On n’y pense guère en votant pour les conseillers départementaux — autrefois « conseillers généraux » — dont les compétences se bornent habituellement à l’action sociale (enfance, personnes handicapées, personnes âgées, revenu de solidarité active), aux routes départementales, ports et aérodromes, ainsi qu’à la gestion des collèges. C’est oublier la loi Tréveneuc de 1872, qui vient de fêter ses 150 ans.
Ce texte a été examiné à l’initiative d’un député breton, le monarchiste Henri-Louis-Marie Chrestien, comte de Tréveneuc (1815-1893), représentant des Côtes-du-Nord (devenu Côtes-d’Armor) de 1849 à 1851 et de 1871 à 1876, puis sénateur jusqu’à sa mort.
En août 1871, après les épreuves de l’invasion prussienne et de la Commune, il dépose sa proposition de loi, adoptée l’année suivante par 482 voix sur 557 votants.
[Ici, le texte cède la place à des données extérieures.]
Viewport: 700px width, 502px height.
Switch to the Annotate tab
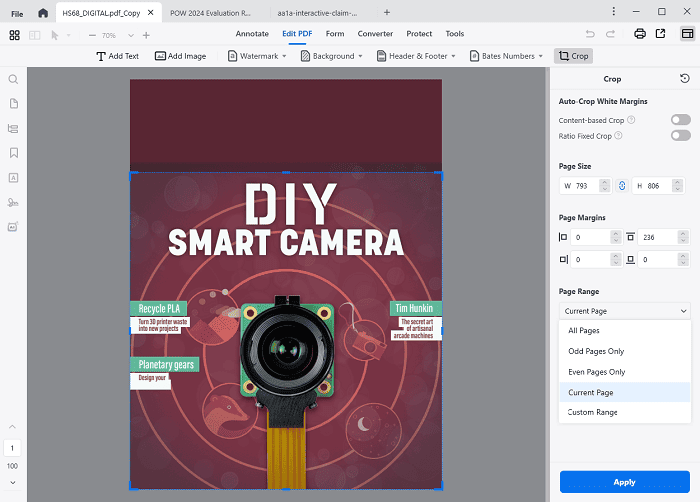click(252, 34)
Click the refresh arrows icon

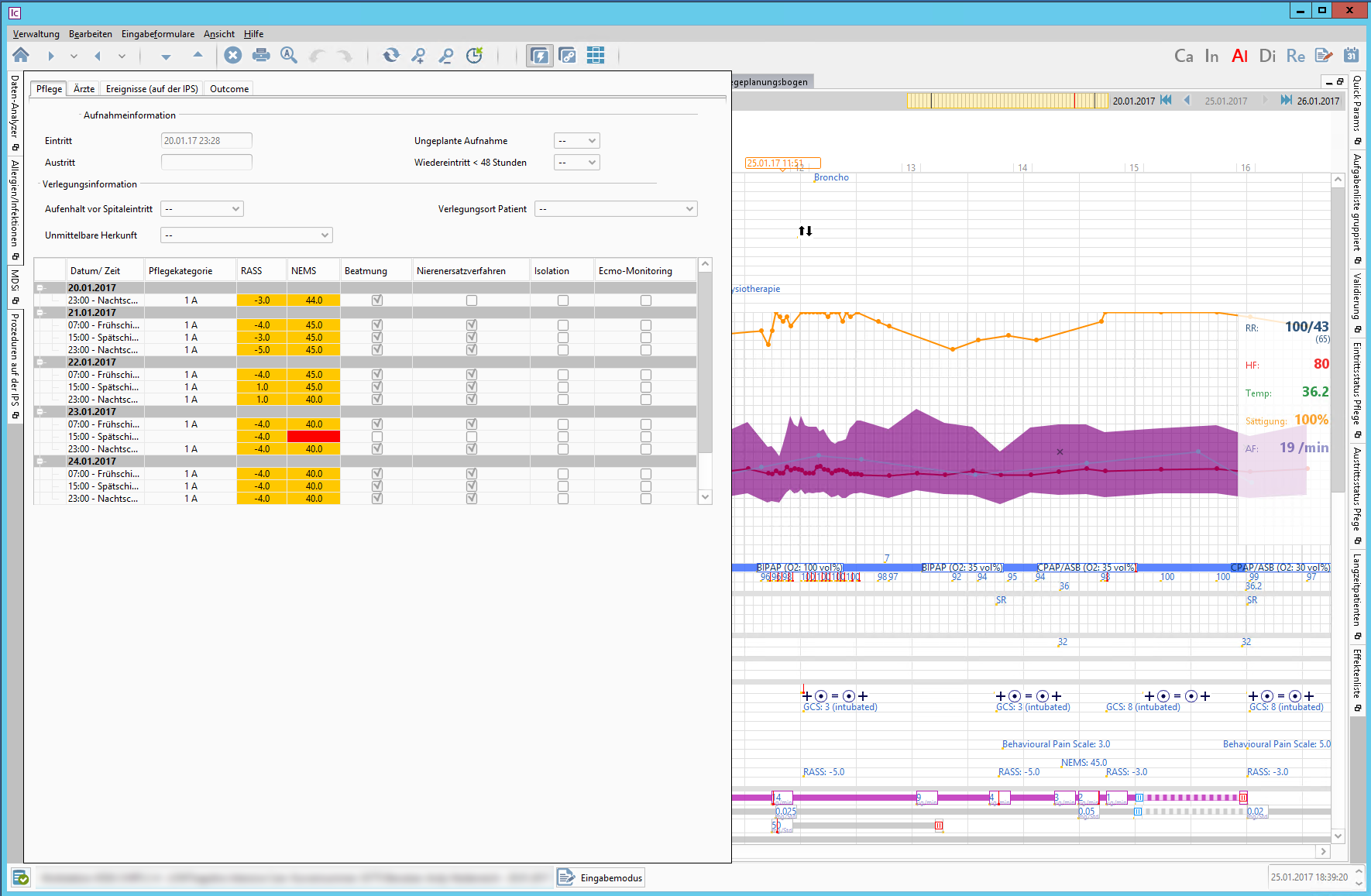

Promulguée le 15 février 1872, la « loi Tréveneuc » dispose qu’au cas où les assemblées parlementaires seraient « illégalement dissoutes ou empêchées de se réunir », les conseils généraux (aujourd’hui départementaux) s’assembleraient immédiatement et de plein droit, pour désigner chacun deux délégués appelés à siéger au sein d’une assemblée provisoire, réunie « dans le lieu où se seront rendus les membres du Gouvernement légal et les députés qui auront pu se soustraire à la violence ».
L’assemblée des délégués ainsi constituée ne serait pas simplement consultative : elle incarnerait la Nation et ses décisions « doivent être exécutées, à peine de forfaiture, par tous les fonctionnaires, agents de l’autorité et commandants de la force publique ».
En un siècle et demi, cette loi n’a jamais été mise en application, mais certains constitutionnalistes considèrent qu’elle est toujours en vigueur.
Le non-recours à la loi Tréveneuc par Pétain, en juillet 1940, a d’ailleurs servi à démontrer l’illégalité du régime né à Vichy.
L’abolition de cette loi pour désuétude a été explicitement écartée durant l’examen de la loi de simplification et d’amélioration de la qualité du droit, en 2009. Au contraire, la « loi Tréveneuc », qui figure sur le site officiel Légifrance, a été actualisée par la loi du 17 février 2013 qui en a modifié le titre et l’article 1er pour tirer les conséquences de la transformation des « conseils généraux » en « conseils départementaux » ; mais ce remplacement fut omis aux articles 2 et 3.
Votée par une Assemblée qui avait dû se réunir à Bordeaux puis à Versailles, la « loi Tréveneuc » de 1872 est à l’évidence très liée à son contexte. Elle peut toutefois servir à maintenir une vie démocratique dans des circonstances extrêmes : invasion étrangère, émeute insurrectionnelle, coup d’État, mais aussi inondation, explosion, bombardement ou incendie du Palais-Bourbon… Elle n’exclut pas que l’assemblée provisoire se réunisse outre-mer, voire à l’étranger.
En revanche, elle ne donne aucun pouvoir d’urgence aux conseils régionaux, qui n’existaient pas en 1872.